Furthermore, this book – published in 1944, so during the Second World War – doesn’t do what some earlier children’s history books do, and tell it all in a Victorian Whiggish “1066 and all that” way suggesting that the whole course of history happens in an onwards and upwards way sweeping Britain towards freedom and liberalism and world domination!  There’s never any suggestion that Britain is superior to other countries, even in the section about the Napoleonic Wars, and, in the sections about the Civil War and the Jacobite Rising, we are shown both points of view.  As I said, it’s a very nice book! It really is.

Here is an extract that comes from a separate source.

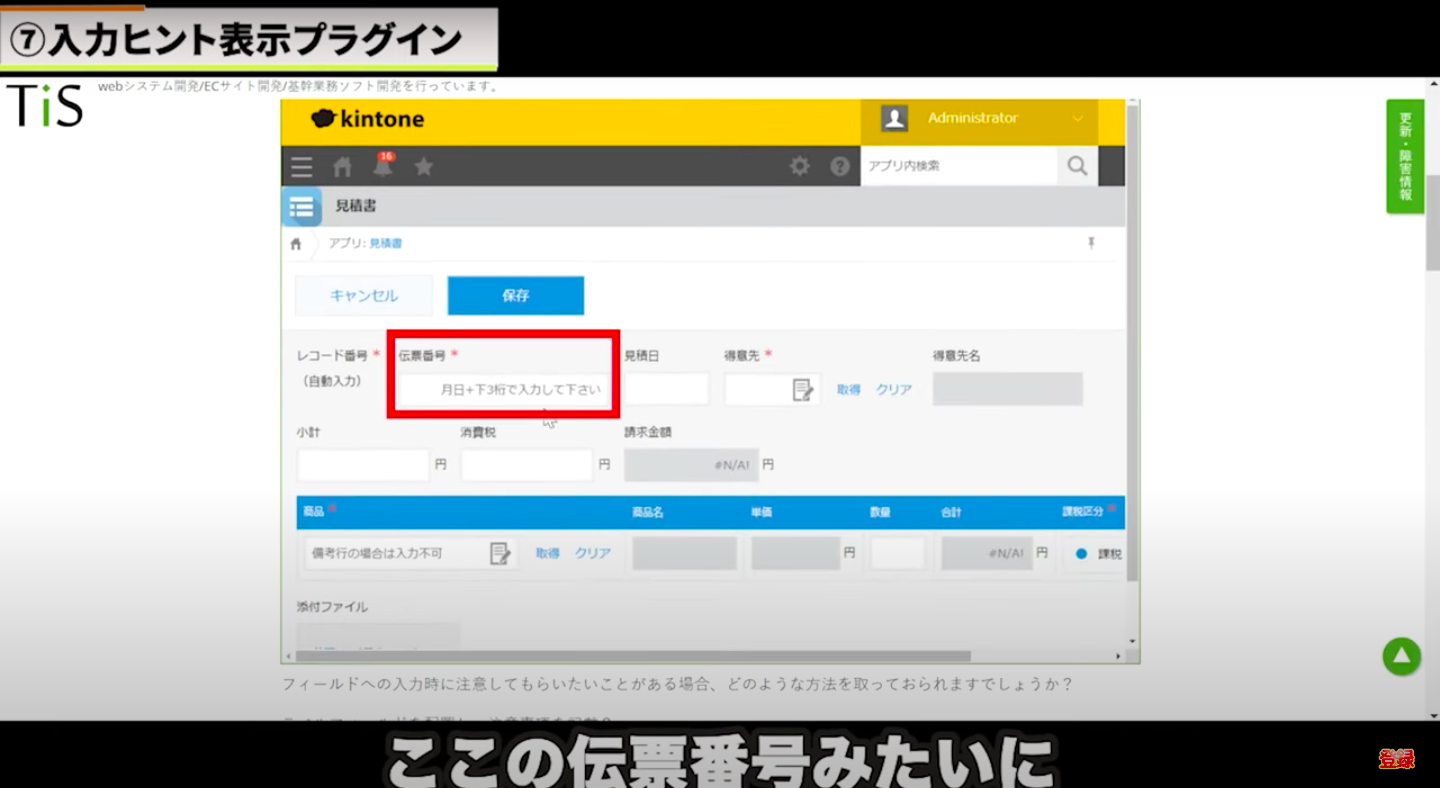Open the hamburger menu icon in kintone

[302, 167]
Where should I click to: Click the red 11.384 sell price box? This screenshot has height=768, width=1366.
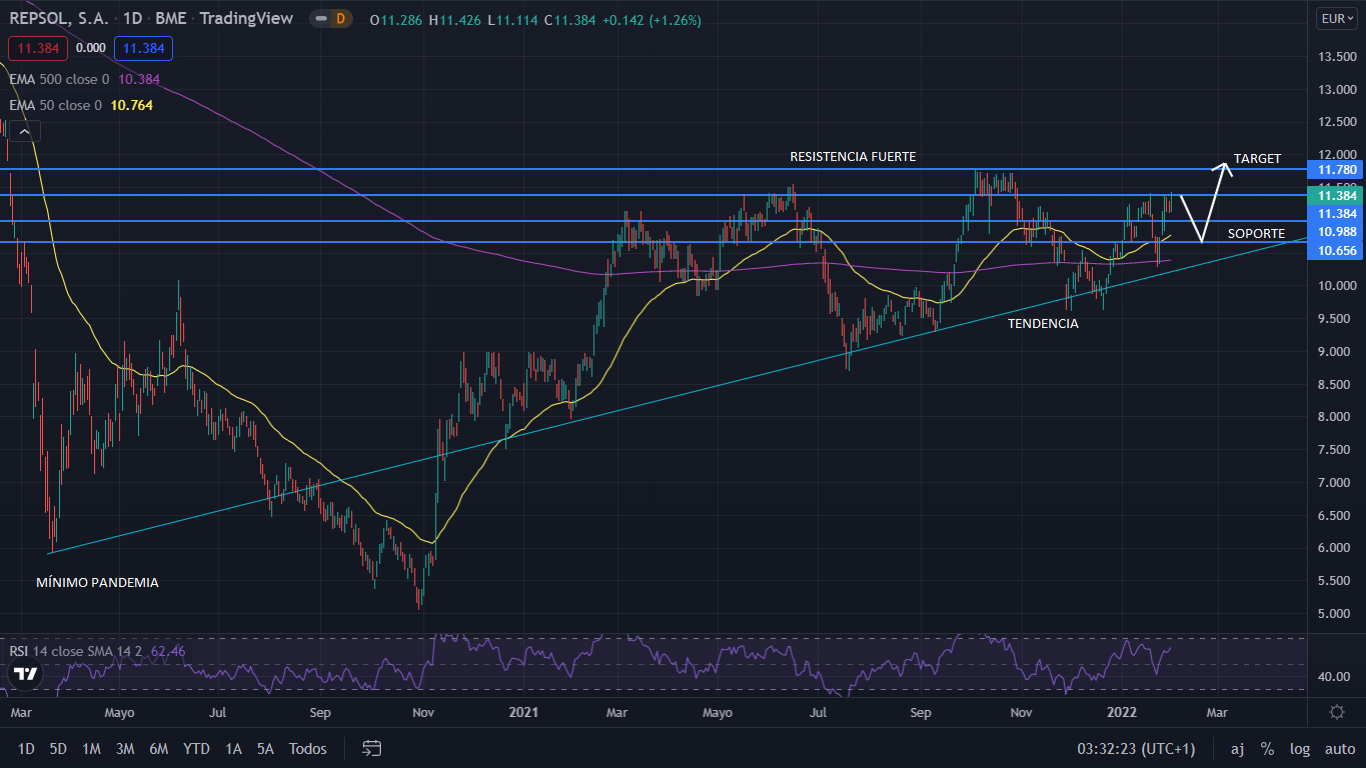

One last point!  People don’t tend to write messages in books any more, but older books, especially older children’s books, often do have little notes at the front.  This one’s got a little note which says “To Donald from Uncle Ern and Auntie Lill”.  I always wonder who the people mentioned in these little notes were.  Presumably a working-class family, as “Ern” and “Lill” tend to be working-class “shorts”.  Where did they live?  How old was Donald?  Was it a birthday present, or a Christmas present, or just a general present?  What happened to them all?  OK, I’ll shut up now!  I just always wonder about these things … :-).